[Exercise data — start]
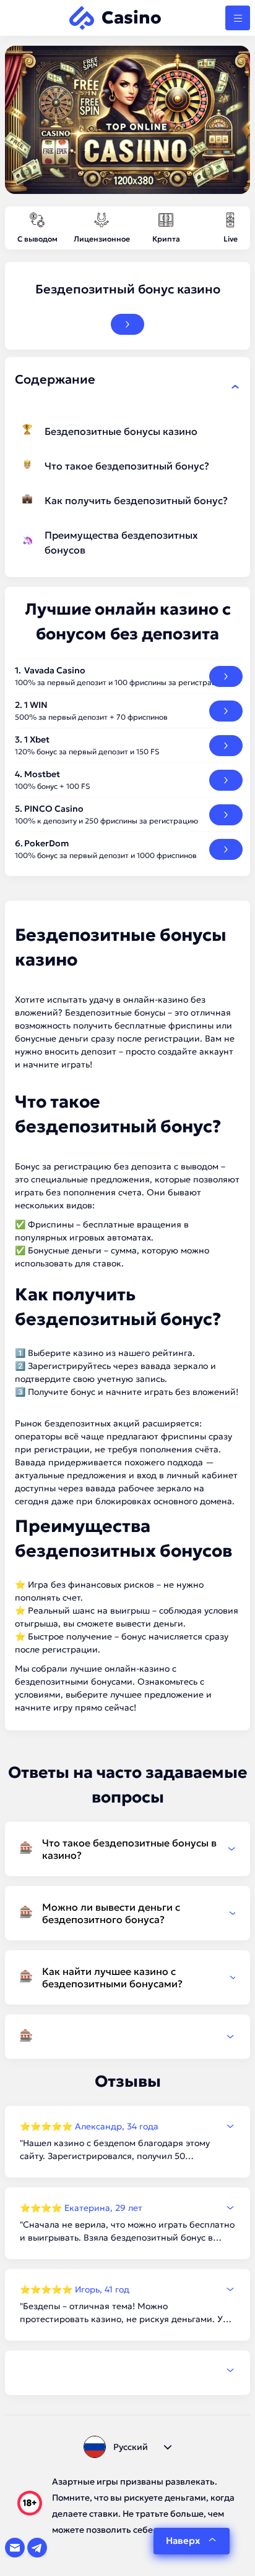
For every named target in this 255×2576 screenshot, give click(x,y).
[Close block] (235, 387)
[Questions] (127, 2036)
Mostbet (42, 774)
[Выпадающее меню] (237, 18)
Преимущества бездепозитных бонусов (121, 542)
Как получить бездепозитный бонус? (136, 500)
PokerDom (46, 843)
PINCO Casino (54, 808)
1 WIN (36, 704)
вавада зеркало (174, 1365)
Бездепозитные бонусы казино (121, 431)
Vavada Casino (54, 670)
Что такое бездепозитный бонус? (127, 466)
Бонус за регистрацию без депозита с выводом (116, 1166)
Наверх (183, 2540)
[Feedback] (127, 2370)
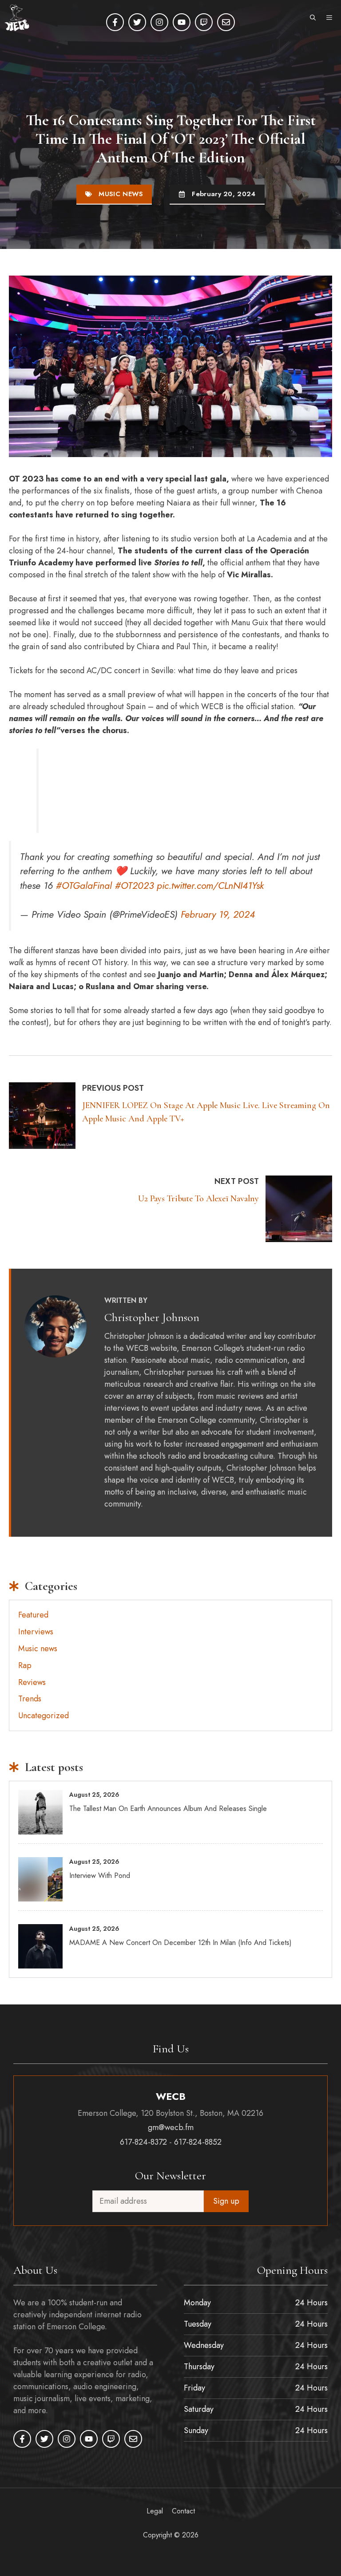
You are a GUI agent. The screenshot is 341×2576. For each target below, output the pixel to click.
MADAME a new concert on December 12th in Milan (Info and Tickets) (180, 1942)
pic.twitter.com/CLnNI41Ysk (210, 885)
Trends (29, 1698)
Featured (33, 1615)
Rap (25, 1665)
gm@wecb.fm (171, 2128)
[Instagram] (159, 22)
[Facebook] (115, 22)
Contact (183, 2511)
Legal (155, 2511)
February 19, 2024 (218, 914)
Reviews (32, 1682)
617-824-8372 (143, 2142)
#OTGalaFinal (84, 885)
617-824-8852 (198, 2142)
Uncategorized (43, 1715)
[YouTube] (181, 22)
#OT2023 (134, 885)
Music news (121, 194)
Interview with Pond (99, 1875)
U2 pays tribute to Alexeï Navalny (198, 1198)
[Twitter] (137, 22)
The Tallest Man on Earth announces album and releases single (168, 1808)
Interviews (35, 1631)
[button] (313, 18)
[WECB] (16, 18)
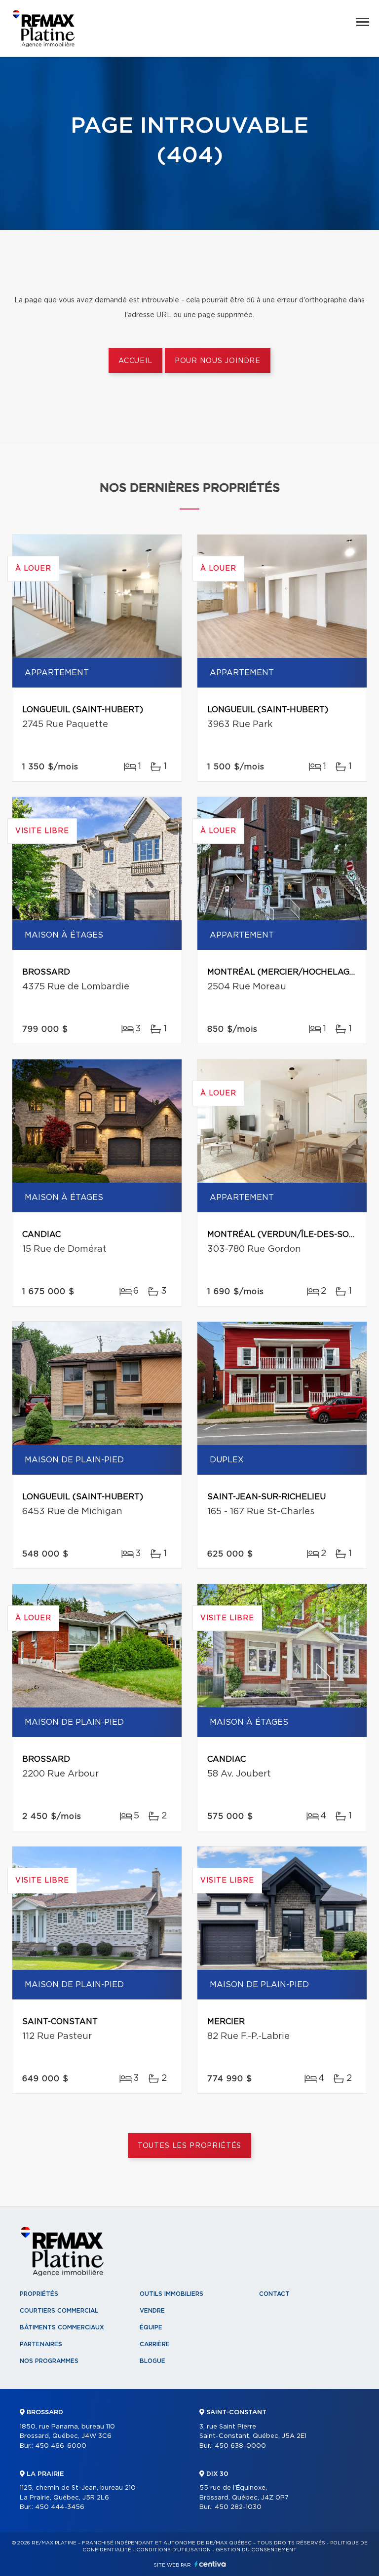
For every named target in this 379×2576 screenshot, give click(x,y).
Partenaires (41, 2344)
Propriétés (39, 2294)
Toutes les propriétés (190, 2145)
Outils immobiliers (171, 2294)
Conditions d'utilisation (173, 2549)
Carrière (155, 2344)
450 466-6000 (60, 2446)
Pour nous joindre (218, 361)
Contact (274, 2294)
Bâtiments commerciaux (62, 2327)
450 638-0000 (240, 2446)
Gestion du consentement (256, 2549)
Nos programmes (49, 2361)
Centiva (210, 2564)
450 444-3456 (59, 2507)
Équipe (151, 2327)
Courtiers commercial (59, 2311)
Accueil (135, 361)
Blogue (152, 2361)
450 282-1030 (238, 2507)
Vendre (152, 2311)
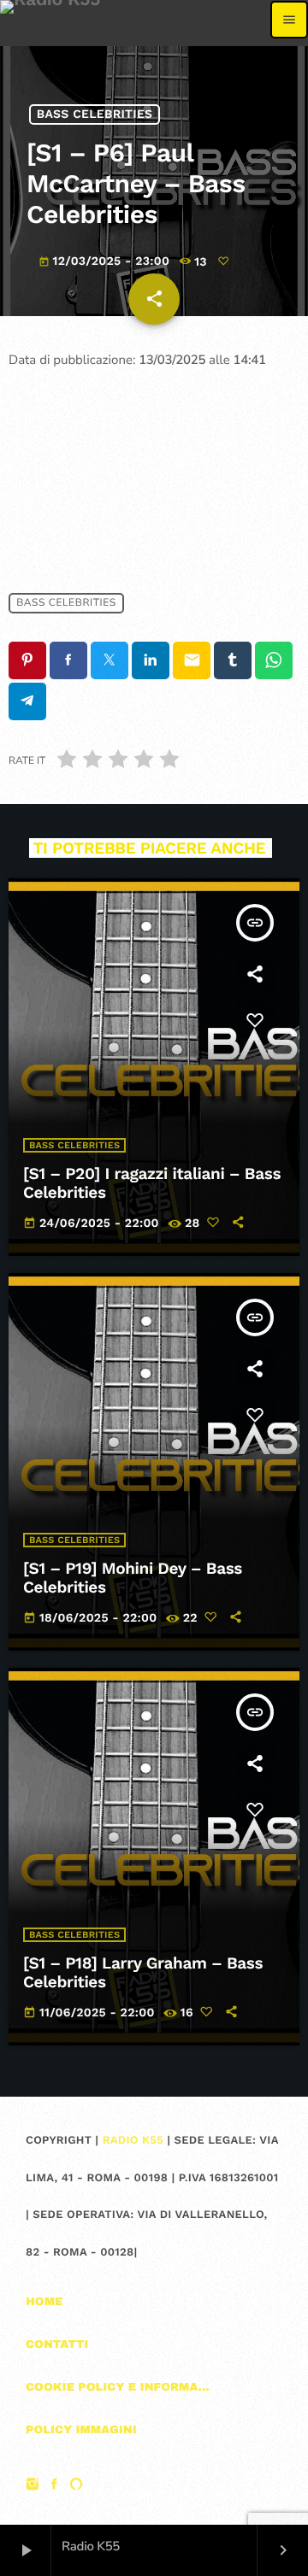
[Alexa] (76, 2486)
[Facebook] (55, 2486)
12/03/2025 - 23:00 (106, 261)
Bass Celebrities (95, 114)
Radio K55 (133, 2140)
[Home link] (50, 19)
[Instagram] (32, 2486)
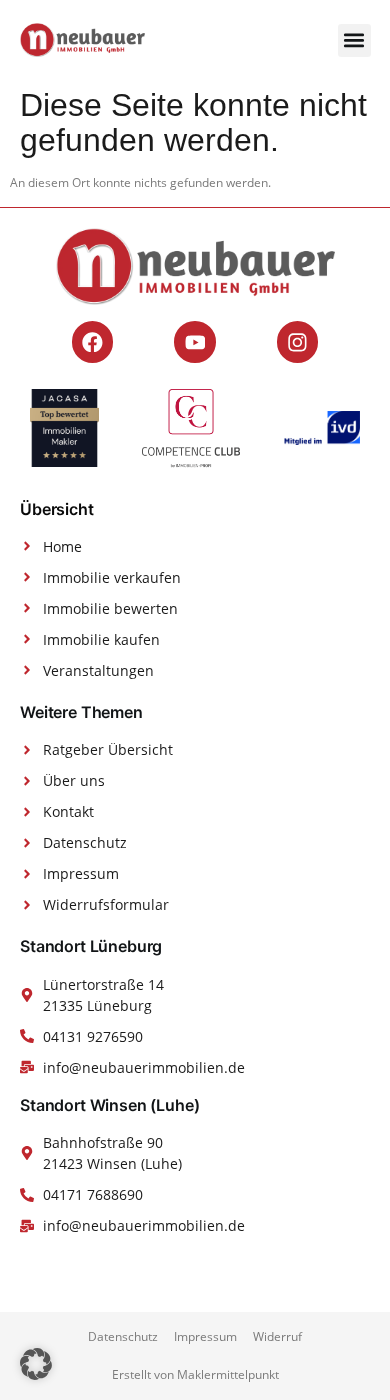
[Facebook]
[Exercise data — finish]
Work request: Once you have read through the entries above, state how many lines hold the word "screenshot", giving nothing but the number.

Response below: 3